**Work required:** What is needed is an exact copy of every line from the one containing "[Link to Paintology on Youtube] (113, 2404)" through the end of the entries; please set it down without any pictures.

**Provided entries:**
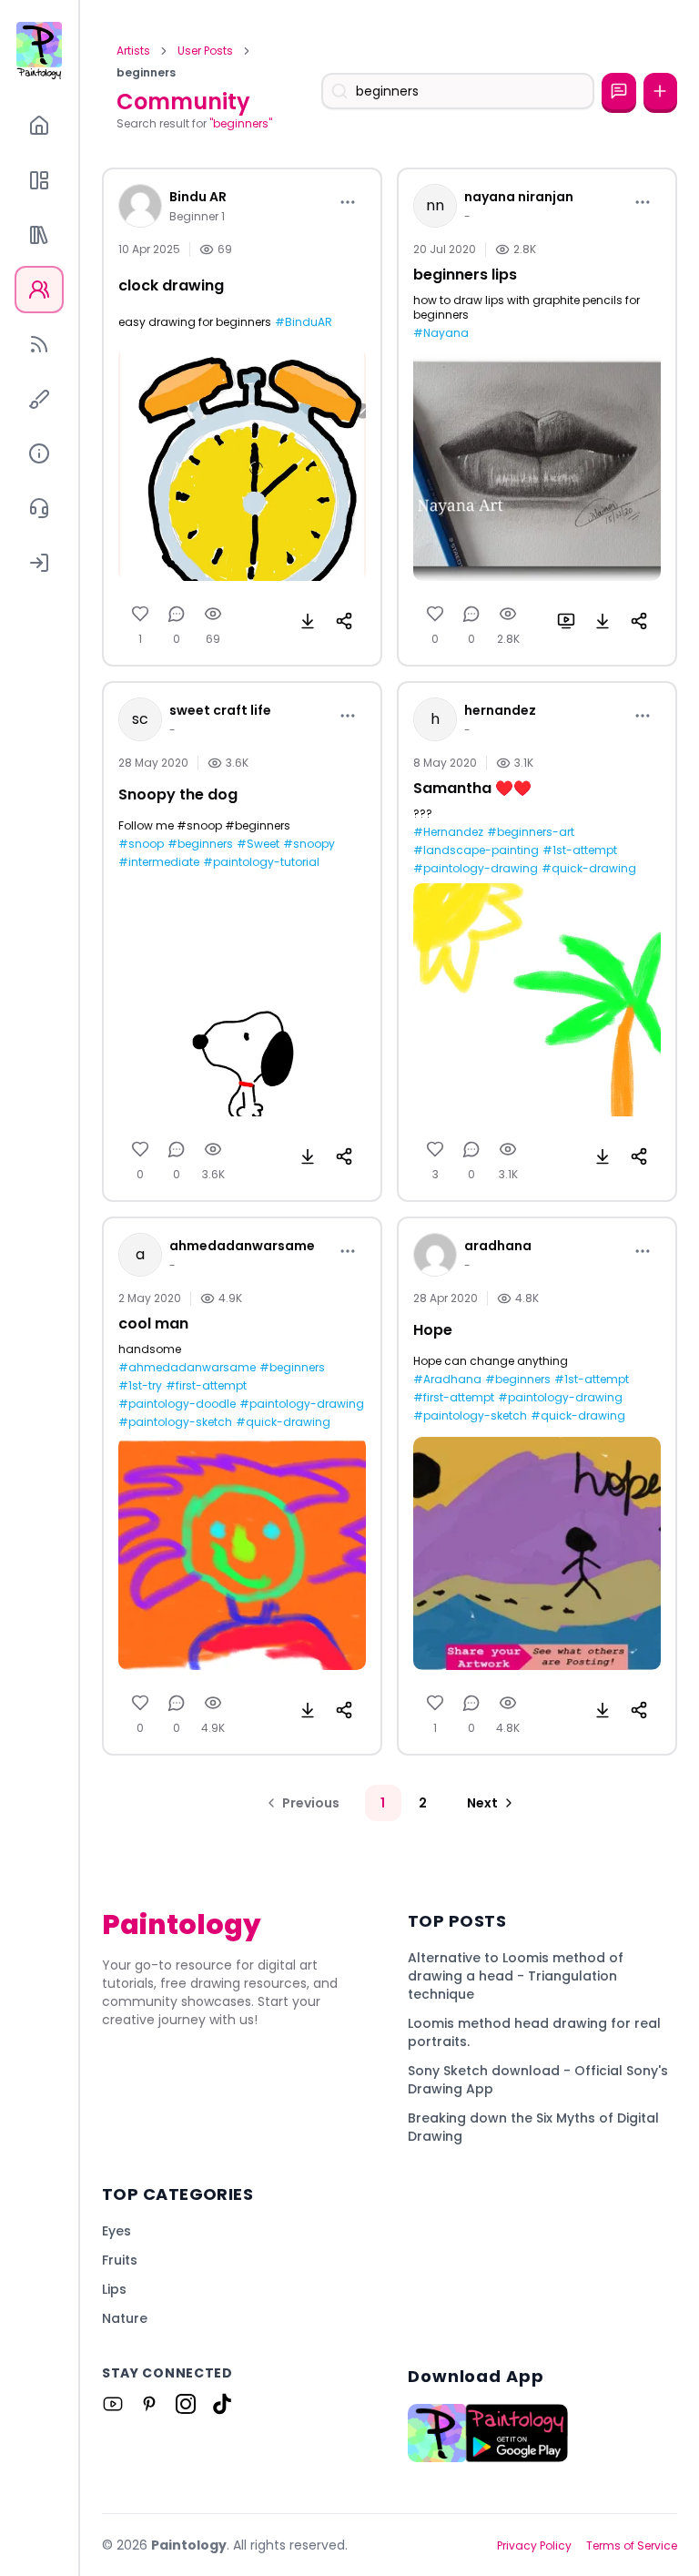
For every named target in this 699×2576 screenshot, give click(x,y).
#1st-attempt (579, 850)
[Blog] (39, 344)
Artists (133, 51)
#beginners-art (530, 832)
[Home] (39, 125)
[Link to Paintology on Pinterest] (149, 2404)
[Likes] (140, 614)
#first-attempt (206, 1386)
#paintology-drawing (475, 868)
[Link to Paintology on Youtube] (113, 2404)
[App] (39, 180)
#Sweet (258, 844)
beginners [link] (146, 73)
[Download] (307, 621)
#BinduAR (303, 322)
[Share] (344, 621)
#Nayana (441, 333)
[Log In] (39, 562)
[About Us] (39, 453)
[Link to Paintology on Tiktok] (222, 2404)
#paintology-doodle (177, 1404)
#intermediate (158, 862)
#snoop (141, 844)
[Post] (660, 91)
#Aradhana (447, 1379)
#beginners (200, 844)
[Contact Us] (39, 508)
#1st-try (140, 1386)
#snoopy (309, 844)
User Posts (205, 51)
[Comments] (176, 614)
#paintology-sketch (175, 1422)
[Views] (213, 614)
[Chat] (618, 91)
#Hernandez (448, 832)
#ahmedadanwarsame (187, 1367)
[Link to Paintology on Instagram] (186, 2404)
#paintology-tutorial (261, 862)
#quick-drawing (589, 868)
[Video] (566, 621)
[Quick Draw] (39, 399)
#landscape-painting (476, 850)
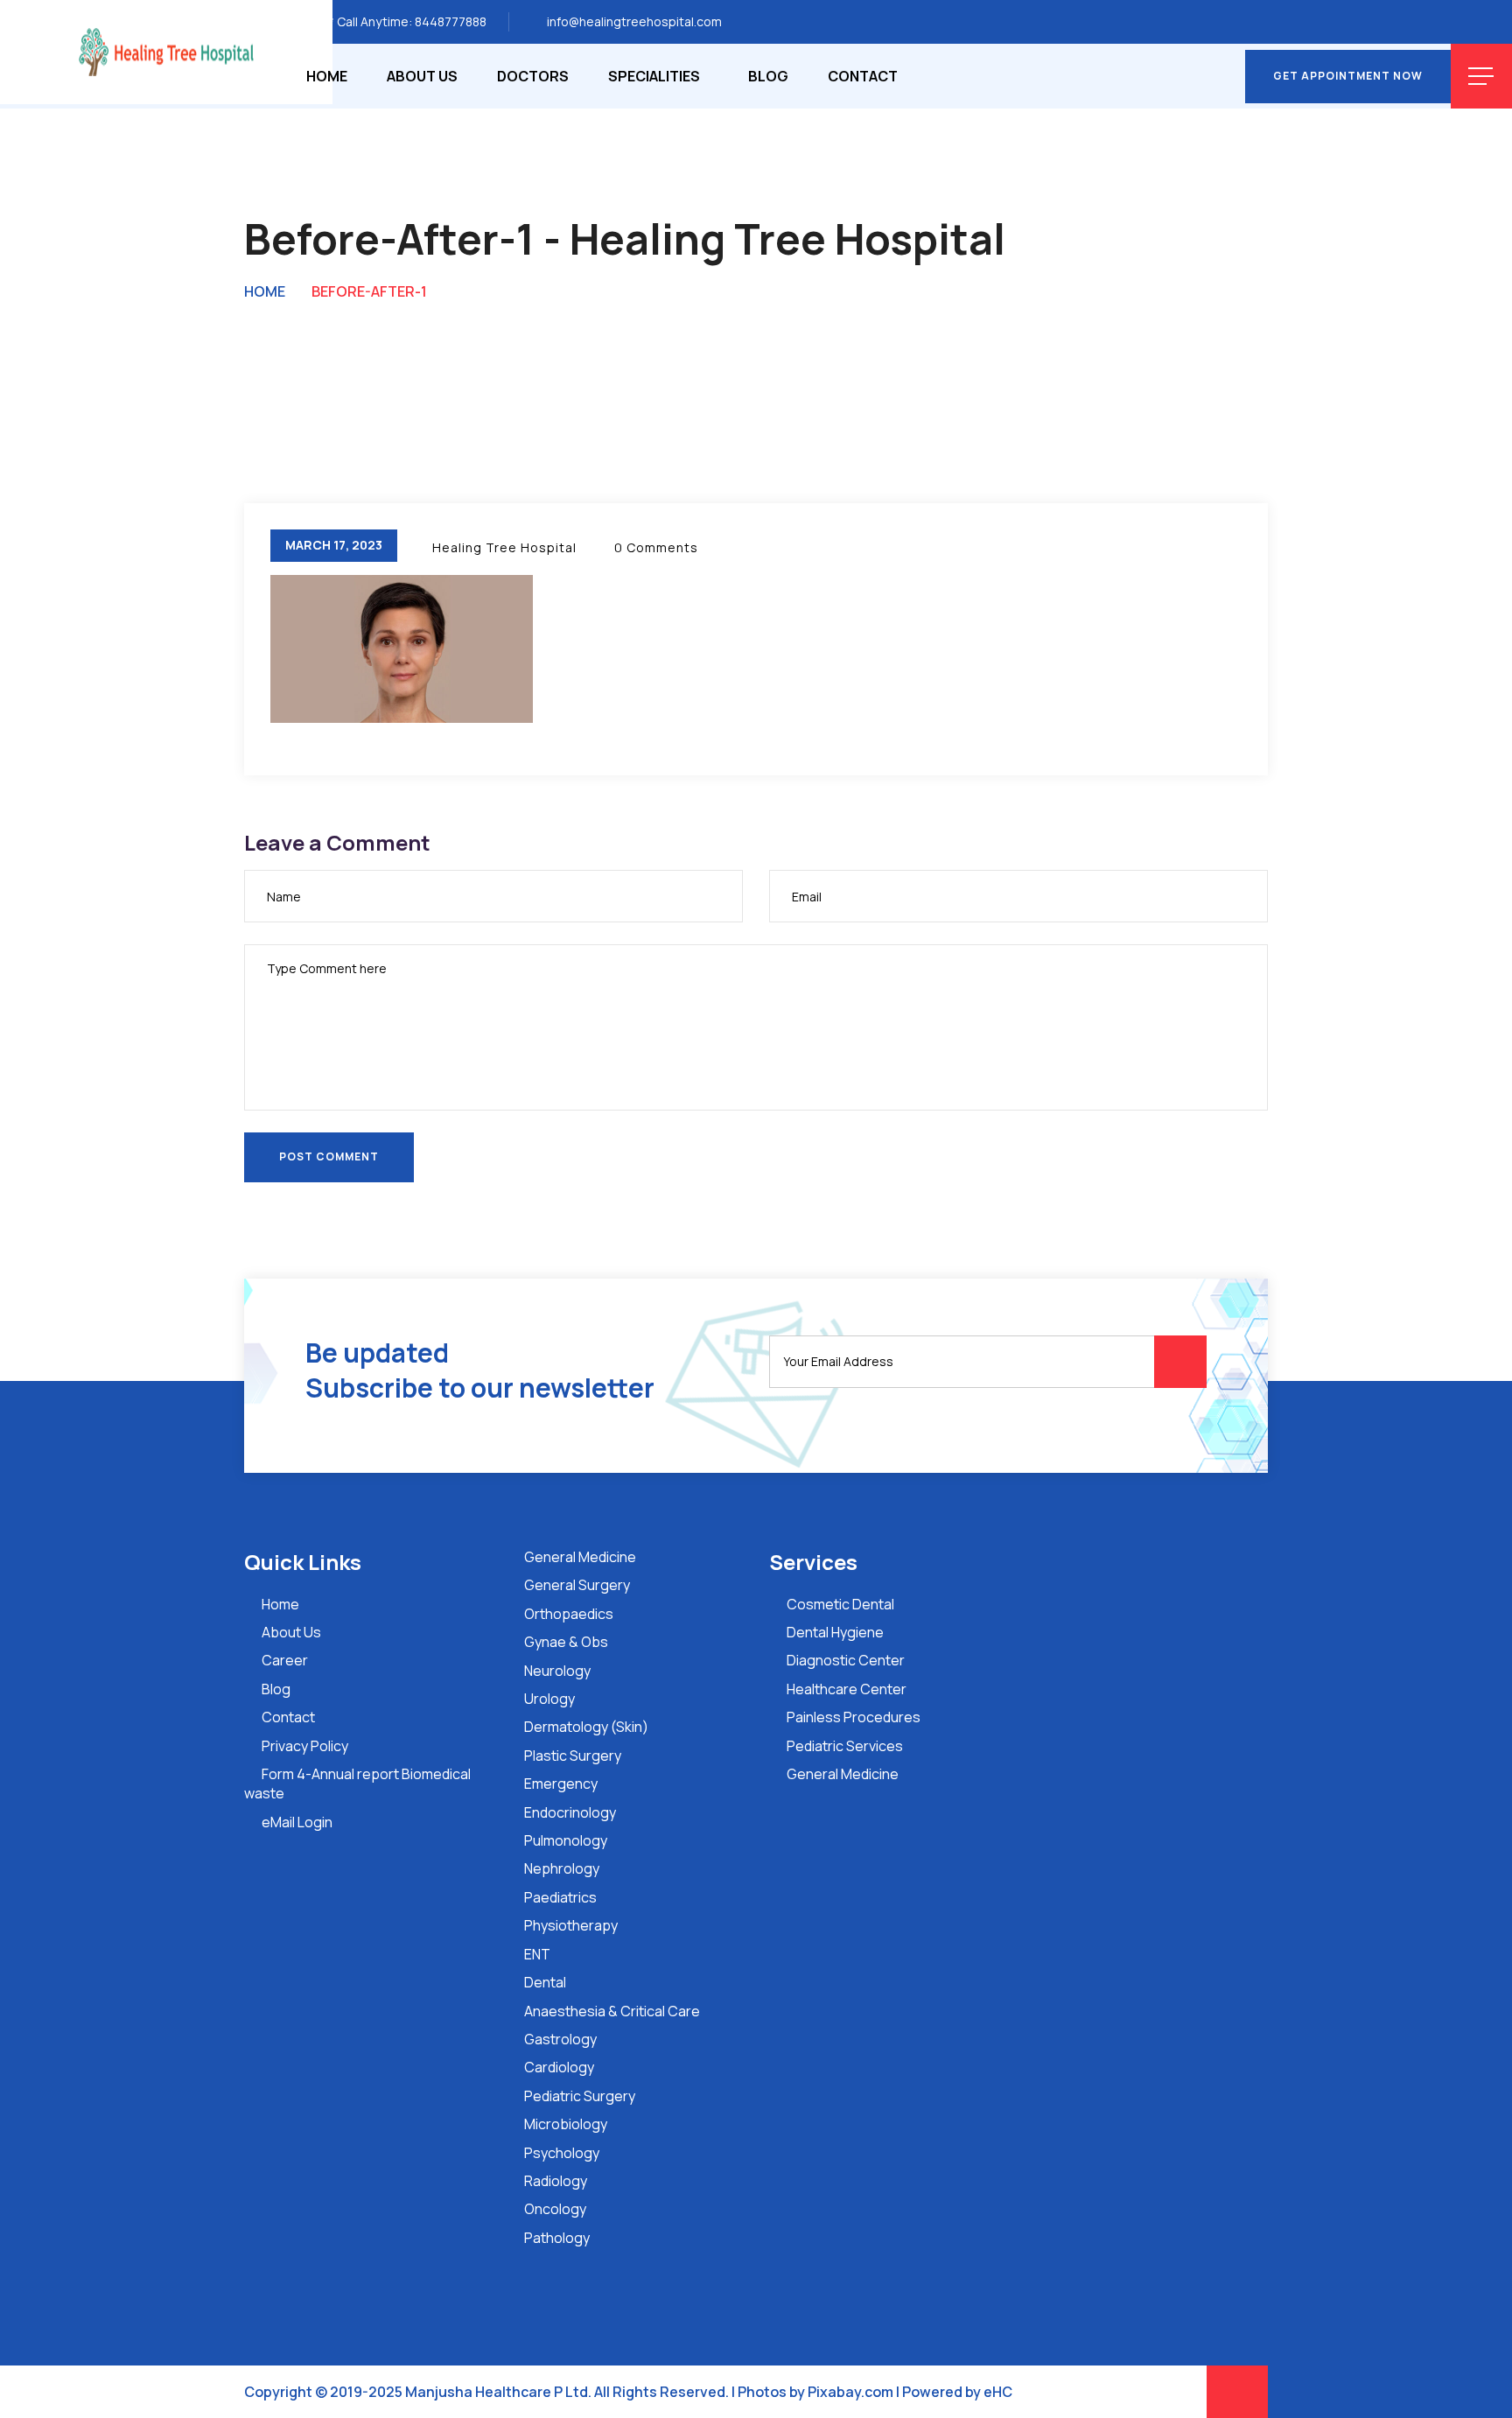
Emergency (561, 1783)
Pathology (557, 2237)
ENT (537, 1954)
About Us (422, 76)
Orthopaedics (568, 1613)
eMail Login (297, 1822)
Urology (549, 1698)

**Reply:**
[Link to Paintology on Youtube] (113, 2404)
[App] (39, 180)
#Sweet (258, 844)
beginners [link] (146, 73)
[Download] (307, 621)
#BinduAR (303, 322)
[Share] (344, 621)
#Nayana (441, 333)
[Log In] (39, 562)
[About Us] (39, 453)
[Link to Paintology on Tiktok] (222, 2404)
#paintology-doodle (177, 1404)
#intermediate (158, 862)
#snoop (141, 844)
[Post] (660, 91)
#Aradhana (447, 1379)
#beginners (200, 844)
[Contact Us] (39, 508)
#1st-try (140, 1386)
#snoopy (309, 844)
User Posts (205, 51)
[Comments] (176, 614)
#paintology-sketch (175, 1422)
[Views] (213, 614)
[Chat] (618, 91)
#Hernandez (448, 832)
#ahmedadanwarsame (187, 1367)
[Link to Paintology on Instagram] (186, 2404)
#paintology-tutorial (261, 862)
#quick-drawing (589, 868)
[Video] (566, 621)
[Quick Draw] (39, 399)
#landscape-painting (476, 850)
Emergency (561, 1783)
Pathology (557, 2237)
ENT (537, 1954)
About Us (422, 76)
Orthopaedics (568, 1613)
eMail Login (297, 1822)
Urology (549, 1698)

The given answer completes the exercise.